Your goal — Take the entries that follow and return exactly the lines from the one holding "Instruction: Click the large" through the one holding "Given: Click the 总量 column header", both included. Nothing else is needed.

Records provided —
================

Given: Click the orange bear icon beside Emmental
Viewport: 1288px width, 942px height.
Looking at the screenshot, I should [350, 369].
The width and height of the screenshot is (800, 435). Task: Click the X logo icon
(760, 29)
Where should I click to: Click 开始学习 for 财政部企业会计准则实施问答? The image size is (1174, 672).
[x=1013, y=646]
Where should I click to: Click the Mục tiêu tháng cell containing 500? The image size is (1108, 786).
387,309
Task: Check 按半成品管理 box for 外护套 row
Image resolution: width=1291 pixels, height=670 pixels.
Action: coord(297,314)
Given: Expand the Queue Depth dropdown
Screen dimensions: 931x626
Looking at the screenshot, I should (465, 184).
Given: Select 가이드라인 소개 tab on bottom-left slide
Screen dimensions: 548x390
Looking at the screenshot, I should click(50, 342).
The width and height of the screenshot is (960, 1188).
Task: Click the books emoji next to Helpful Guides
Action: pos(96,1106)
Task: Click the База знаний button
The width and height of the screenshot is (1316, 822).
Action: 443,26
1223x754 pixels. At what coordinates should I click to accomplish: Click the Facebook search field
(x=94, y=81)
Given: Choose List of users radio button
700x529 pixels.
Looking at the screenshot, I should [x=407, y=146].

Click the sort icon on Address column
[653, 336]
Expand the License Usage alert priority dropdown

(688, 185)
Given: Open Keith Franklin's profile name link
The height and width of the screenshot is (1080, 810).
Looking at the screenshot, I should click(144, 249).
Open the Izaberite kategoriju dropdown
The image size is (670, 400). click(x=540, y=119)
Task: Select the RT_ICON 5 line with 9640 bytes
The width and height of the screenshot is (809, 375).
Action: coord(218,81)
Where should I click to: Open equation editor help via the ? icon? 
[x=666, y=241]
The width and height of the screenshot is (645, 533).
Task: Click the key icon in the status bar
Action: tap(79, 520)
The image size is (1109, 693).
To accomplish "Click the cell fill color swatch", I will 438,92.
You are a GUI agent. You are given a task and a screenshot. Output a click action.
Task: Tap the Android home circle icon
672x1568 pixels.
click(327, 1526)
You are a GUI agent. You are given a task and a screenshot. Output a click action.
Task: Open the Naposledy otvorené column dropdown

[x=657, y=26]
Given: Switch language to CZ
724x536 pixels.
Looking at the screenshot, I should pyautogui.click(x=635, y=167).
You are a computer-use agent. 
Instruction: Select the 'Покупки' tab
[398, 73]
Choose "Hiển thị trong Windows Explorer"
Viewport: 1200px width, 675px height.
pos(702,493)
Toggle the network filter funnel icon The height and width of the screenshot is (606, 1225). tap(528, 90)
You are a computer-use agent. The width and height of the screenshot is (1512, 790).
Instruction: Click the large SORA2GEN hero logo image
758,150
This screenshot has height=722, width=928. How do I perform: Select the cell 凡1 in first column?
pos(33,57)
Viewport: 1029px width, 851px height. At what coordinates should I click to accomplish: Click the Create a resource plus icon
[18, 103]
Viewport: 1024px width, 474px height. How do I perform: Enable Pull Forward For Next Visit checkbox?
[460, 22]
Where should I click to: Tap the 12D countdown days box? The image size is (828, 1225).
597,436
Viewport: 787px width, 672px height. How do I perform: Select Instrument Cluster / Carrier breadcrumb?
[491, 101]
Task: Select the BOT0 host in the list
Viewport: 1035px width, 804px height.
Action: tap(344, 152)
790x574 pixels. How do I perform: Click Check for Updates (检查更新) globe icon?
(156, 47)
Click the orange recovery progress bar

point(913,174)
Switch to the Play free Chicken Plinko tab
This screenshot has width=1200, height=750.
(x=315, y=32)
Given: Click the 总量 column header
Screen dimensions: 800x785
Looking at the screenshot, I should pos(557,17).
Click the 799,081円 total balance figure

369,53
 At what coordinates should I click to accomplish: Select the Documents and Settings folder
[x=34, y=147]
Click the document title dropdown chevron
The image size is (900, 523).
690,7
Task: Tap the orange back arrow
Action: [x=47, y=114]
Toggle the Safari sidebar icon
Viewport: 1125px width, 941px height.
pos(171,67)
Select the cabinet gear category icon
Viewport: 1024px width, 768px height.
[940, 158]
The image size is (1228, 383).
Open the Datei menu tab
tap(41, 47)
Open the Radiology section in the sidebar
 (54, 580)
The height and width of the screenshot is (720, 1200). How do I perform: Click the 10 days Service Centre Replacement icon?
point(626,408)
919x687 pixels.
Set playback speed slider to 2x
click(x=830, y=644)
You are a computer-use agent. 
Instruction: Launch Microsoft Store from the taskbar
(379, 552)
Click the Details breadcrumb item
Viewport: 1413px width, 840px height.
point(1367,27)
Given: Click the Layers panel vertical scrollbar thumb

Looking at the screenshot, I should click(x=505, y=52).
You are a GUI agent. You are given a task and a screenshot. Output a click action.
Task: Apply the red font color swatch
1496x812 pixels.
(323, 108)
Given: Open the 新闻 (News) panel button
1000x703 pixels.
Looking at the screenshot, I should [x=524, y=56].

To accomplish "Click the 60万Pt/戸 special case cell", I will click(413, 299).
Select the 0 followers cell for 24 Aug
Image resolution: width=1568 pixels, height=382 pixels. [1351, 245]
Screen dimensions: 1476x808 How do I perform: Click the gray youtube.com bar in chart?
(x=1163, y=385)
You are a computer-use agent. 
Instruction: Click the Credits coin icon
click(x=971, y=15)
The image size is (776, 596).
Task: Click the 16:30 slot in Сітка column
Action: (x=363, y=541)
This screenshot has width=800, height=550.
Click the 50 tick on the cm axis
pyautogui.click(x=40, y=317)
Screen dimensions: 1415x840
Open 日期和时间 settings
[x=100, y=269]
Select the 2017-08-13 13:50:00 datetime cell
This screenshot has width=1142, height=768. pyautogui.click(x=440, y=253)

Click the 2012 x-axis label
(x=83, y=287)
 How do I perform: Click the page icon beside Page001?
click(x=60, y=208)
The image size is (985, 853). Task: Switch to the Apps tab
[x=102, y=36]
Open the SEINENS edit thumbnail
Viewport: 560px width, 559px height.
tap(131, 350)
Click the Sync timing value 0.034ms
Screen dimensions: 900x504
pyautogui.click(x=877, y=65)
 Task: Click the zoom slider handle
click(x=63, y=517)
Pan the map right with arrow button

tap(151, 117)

================

Solution to this task —
Instruction: Click the large SORA2GEN hero logo image
758,150
This screenshot has height=722, width=928. How do I perform: Select the cell 凡1 in first column?
pos(33,57)
Viewport: 1029px width, 851px height. At what coordinates should I click to accomplish: Click the Create a resource plus icon
[18, 103]
Viewport: 1024px width, 474px height. How do I perform: Enable Pull Forward For Next Visit checkbox?
[460, 22]
Where should I click to: Tap the 12D countdown days box? The image size is (828, 1225).
597,436
Viewport: 787px width, 672px height. How do I perform: Select Instrument Cluster / Carrier breadcrumb?
[491, 101]
Task: Select the BOT0 host in the list
Viewport: 1035px width, 804px height.
Action: tap(344, 152)
790x574 pixels. How do I perform: Click Check for Updates (检查更新) globe icon?
(156, 47)
Click the orange recovery progress bar

point(913,174)
Switch to the Play free Chicken Plinko tab
This screenshot has width=1200, height=750.
(x=315, y=32)
Given: Click the 总量 column header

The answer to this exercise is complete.